After a long winter, when the lawn mower refuses to start, you do not have to fight on the launcher! If the fuel supply is out of the question and the new spark plug, the failure is surely related to a carburetor problem.
- Failures that occur on a machine stored for several months are often related to the presence of stagnant gasoline in the carburetor. It damages sprinklers and small ducts of tank carburettors.
- In our example, the mower (Wolf Tools) has a 4-stroke engine (Briggs & Stratton) equipped with a membrane carburetor. It differs from the more traditional tank, by the absence of jet and float. It's a thin rubber membrane, taken between the upper part of the tank and the carburetor base, which adjusts the fuel intake by valve. After several years, this membrane deforms, hardens and pierces itselfso you have to replace it.
A simple and careful intervention
- The membrane is clamped between two plates: the top of the aluminum tank is a bit special since it is rectified to give a good reach to the sole that forms the base of the carburetor.
- A row of screws ensures the tightness of the membrane and its tightness. The carburetor body is equipped with two dip tubes ending with very fine filters that can be partially or completely closed by deposits.
- Briggs & Stratton markets a complete kit including a diaphragm and its return spring. It is available from after-sales service centers, but also from repairers and garden equipment rental companies (take references from the engine).
What kind of fuel?
- TheAbsence of additif in unleaded fuel reduces its life (lead was a preservative). As a result, gasoline stored for more than two months in a partially filled or improperly closed canister suffers the effects of condensation; the water contained in the can is not absorbed, mixed with the gasoline and makes it unusable (see box).
- Since 2009, the SP95 gasoline is replaced by the SP95-E10, which includes 10% ethanol. This "biofuel" is incompatible with small petrol engines of lawnmowers, brushcutters, chainsaws... which can only use SP95 or SP98.
Repair in 7 key steps
The repair kit (here Briggs & Stratton) includes a thin rubber membrane, very resistant, suitable for this type of carburetor and a spring return coil.

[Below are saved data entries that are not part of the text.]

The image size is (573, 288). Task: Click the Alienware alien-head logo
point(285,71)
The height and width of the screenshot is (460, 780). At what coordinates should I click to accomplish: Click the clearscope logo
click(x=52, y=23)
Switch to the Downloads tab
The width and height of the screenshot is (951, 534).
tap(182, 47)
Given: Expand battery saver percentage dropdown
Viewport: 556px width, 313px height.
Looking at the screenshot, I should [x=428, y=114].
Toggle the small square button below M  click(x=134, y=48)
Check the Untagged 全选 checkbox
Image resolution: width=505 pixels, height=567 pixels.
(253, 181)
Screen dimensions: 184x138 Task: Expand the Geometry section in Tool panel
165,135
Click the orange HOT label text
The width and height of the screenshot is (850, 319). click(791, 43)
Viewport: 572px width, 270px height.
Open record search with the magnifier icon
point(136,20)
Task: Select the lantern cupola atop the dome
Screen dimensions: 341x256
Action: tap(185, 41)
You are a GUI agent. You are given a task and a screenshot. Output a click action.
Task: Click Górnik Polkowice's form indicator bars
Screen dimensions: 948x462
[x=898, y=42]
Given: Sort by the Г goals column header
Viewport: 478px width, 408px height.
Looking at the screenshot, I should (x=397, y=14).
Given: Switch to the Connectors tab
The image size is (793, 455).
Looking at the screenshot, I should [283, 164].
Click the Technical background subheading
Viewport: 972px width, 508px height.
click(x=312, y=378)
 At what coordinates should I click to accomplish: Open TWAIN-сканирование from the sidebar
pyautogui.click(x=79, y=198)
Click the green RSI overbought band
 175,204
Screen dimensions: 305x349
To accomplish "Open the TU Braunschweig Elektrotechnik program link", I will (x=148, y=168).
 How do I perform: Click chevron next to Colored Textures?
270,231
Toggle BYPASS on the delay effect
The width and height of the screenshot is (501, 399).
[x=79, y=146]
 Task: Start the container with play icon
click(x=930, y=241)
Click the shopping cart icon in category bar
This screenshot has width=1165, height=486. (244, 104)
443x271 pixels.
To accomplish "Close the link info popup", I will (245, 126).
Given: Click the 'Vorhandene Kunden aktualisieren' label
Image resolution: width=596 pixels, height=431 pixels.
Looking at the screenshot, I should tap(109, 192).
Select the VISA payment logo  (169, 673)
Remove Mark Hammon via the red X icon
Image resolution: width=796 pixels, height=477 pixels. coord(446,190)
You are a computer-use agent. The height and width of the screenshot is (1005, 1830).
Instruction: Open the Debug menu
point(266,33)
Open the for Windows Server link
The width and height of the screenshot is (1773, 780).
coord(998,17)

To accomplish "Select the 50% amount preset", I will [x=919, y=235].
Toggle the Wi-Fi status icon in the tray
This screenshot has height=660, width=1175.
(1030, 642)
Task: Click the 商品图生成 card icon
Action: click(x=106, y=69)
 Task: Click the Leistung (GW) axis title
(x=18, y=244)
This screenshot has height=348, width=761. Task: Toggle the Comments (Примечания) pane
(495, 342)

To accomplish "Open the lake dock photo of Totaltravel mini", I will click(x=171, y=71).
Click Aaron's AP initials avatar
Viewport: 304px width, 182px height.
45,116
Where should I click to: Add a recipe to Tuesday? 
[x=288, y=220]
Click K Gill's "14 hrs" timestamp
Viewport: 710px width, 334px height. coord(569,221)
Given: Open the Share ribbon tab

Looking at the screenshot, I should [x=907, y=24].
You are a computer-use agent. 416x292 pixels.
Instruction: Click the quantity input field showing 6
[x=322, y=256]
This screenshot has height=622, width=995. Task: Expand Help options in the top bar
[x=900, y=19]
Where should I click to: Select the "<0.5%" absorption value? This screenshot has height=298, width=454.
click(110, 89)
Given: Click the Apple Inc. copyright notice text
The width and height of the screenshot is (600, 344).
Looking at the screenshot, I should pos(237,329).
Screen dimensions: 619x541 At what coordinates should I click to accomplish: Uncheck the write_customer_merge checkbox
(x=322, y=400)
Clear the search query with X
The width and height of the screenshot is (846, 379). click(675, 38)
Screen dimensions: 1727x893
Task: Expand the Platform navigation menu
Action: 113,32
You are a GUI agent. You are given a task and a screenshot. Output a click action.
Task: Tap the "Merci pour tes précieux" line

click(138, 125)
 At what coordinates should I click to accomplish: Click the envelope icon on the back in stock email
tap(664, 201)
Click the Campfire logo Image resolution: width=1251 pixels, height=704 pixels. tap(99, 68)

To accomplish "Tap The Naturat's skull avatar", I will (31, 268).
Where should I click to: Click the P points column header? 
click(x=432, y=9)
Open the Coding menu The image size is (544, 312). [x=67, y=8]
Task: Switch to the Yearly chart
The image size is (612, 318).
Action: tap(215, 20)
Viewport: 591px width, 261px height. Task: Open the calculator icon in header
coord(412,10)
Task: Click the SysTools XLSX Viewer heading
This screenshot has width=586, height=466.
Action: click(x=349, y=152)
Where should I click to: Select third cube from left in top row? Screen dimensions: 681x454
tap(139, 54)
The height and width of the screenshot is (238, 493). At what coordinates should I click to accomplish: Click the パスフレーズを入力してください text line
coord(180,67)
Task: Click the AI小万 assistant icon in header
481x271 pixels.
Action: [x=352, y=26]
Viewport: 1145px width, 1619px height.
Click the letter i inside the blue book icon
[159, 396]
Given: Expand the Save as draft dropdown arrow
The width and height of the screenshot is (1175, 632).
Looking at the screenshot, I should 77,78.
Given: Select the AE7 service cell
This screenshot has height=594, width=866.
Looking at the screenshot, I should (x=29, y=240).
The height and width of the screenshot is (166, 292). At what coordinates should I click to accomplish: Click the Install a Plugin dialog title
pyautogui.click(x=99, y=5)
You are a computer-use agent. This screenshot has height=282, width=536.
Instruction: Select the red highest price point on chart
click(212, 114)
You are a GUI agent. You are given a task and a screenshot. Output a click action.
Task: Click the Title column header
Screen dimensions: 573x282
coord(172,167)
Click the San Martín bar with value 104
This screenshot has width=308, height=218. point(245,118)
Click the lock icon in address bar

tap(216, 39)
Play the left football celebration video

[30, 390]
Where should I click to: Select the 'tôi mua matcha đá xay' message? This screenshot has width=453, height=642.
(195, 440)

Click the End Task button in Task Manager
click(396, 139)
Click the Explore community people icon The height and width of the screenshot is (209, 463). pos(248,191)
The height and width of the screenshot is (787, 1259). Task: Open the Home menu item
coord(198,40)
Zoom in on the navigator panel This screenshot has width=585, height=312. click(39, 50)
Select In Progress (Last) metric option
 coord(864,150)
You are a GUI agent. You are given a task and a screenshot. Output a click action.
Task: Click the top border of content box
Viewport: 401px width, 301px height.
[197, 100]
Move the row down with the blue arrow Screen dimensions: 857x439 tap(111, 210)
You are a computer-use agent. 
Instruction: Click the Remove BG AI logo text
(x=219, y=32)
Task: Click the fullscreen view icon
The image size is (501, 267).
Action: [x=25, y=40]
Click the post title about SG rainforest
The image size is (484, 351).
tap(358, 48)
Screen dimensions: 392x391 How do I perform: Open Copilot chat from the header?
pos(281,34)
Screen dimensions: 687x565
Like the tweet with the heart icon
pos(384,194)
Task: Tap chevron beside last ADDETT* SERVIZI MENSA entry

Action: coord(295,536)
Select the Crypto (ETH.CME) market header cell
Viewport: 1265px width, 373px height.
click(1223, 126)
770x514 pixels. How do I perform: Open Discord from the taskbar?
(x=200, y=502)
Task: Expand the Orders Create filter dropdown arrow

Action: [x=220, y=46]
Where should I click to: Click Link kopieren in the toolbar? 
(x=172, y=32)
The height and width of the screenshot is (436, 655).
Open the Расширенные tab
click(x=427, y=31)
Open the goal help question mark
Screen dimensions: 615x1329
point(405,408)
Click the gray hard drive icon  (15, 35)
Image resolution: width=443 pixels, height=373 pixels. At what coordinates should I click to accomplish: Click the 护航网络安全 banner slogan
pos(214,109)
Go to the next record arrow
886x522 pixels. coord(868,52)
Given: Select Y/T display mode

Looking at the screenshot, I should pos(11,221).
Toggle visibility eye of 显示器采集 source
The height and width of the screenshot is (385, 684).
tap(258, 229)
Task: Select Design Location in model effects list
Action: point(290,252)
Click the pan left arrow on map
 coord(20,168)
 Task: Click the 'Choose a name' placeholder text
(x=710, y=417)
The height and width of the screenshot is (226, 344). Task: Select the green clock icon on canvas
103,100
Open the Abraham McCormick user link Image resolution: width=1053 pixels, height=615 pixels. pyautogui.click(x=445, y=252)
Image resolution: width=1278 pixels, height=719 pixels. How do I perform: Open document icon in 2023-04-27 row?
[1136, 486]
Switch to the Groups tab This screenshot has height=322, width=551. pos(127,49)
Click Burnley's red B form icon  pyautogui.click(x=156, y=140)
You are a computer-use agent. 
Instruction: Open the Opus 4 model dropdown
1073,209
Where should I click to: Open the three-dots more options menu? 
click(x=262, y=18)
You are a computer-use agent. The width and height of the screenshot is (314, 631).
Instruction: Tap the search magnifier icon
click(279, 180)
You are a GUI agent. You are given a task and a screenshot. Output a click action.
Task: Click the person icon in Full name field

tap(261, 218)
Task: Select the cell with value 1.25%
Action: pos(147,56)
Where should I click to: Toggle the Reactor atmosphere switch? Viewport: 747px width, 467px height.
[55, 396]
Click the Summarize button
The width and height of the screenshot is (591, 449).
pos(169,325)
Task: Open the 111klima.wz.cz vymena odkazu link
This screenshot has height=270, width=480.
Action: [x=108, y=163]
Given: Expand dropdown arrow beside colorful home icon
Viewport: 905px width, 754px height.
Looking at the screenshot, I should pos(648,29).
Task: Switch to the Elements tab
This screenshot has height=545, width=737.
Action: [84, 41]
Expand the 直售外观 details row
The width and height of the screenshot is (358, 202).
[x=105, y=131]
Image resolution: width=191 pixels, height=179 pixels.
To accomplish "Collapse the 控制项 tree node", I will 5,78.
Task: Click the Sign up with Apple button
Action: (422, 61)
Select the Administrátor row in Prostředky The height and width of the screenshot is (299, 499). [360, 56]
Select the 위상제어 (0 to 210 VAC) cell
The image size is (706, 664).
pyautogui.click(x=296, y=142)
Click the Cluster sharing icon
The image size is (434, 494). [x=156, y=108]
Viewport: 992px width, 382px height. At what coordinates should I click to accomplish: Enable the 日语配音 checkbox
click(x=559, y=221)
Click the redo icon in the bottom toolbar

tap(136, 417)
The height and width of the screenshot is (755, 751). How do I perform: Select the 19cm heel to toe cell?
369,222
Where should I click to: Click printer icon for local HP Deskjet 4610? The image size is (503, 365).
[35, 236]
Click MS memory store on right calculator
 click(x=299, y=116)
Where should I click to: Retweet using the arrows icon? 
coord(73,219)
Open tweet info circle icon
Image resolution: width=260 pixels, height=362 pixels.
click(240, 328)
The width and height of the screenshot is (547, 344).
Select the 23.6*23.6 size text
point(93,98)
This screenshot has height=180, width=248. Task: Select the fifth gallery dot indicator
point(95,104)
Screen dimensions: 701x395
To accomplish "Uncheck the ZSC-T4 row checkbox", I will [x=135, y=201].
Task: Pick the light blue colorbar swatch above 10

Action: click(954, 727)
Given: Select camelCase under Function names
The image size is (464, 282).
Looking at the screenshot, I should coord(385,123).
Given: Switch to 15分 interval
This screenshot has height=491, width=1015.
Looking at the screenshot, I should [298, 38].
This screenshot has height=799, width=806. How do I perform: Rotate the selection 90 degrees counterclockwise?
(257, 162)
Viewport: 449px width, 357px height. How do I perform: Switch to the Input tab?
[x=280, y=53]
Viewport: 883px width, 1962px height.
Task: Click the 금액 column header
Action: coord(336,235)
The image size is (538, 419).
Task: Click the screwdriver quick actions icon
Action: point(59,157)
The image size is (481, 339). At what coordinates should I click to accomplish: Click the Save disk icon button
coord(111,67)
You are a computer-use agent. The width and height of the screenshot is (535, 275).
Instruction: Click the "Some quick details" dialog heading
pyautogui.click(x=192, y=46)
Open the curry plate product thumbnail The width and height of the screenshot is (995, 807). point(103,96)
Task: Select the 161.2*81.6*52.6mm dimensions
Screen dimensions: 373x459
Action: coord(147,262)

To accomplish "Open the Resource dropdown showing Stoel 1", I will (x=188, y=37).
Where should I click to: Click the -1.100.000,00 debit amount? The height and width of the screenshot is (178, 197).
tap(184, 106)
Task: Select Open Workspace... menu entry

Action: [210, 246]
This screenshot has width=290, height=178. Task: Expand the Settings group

- To access the carburetor, first remove the air filter by removing the central screw.
- Clean with gasoline, then remove the bonnet (right).
- Continue disassembly by removing the screws that secure the carburetor flange to the ground base of the fuel tank.
- The membrane is pinched between these two parts.
- The connection between the outlet of the carburettor and the engine intake pipe is by interlocking.
- Simply pull on the carburetor body to pull it out.
- Flip the body to reveal the black membrane and the dip tubes.
- End filters are easily closed.
- Clean them with a brush with brass strands.
- After removing the small hood on one side of the carburettor, uncouple the control pulling the membrane to the air damper (located under the air filter) to the screwdriver.
- Equip the new diaphragm with the control puller and its return spring (supplied).
- Engage the rod in a hole provided for this purpose.
- Reconnect at the housing.
- Engage the carburetor in the engine intake pipe.
- Fit the dip tubes into the wells of the tank.
- Tighten the diaphragm screws and finish reassembly.
Tips for DIYers
• Avoid using fuel from the previous season and stored without additives. Indeed, to conserve fuel during winter periods, it is necessary to add a gasoline stabilizer (Bardhal, Briggs & Stratton, Motorex...), to buy from the repairer. This additive
incorporated allows trouble-free recirculation and protects the entire system against corrosion.
• At the end of the mowing season, drain the tank and carburetor completely. Run the engine until the machine is out of order and stops.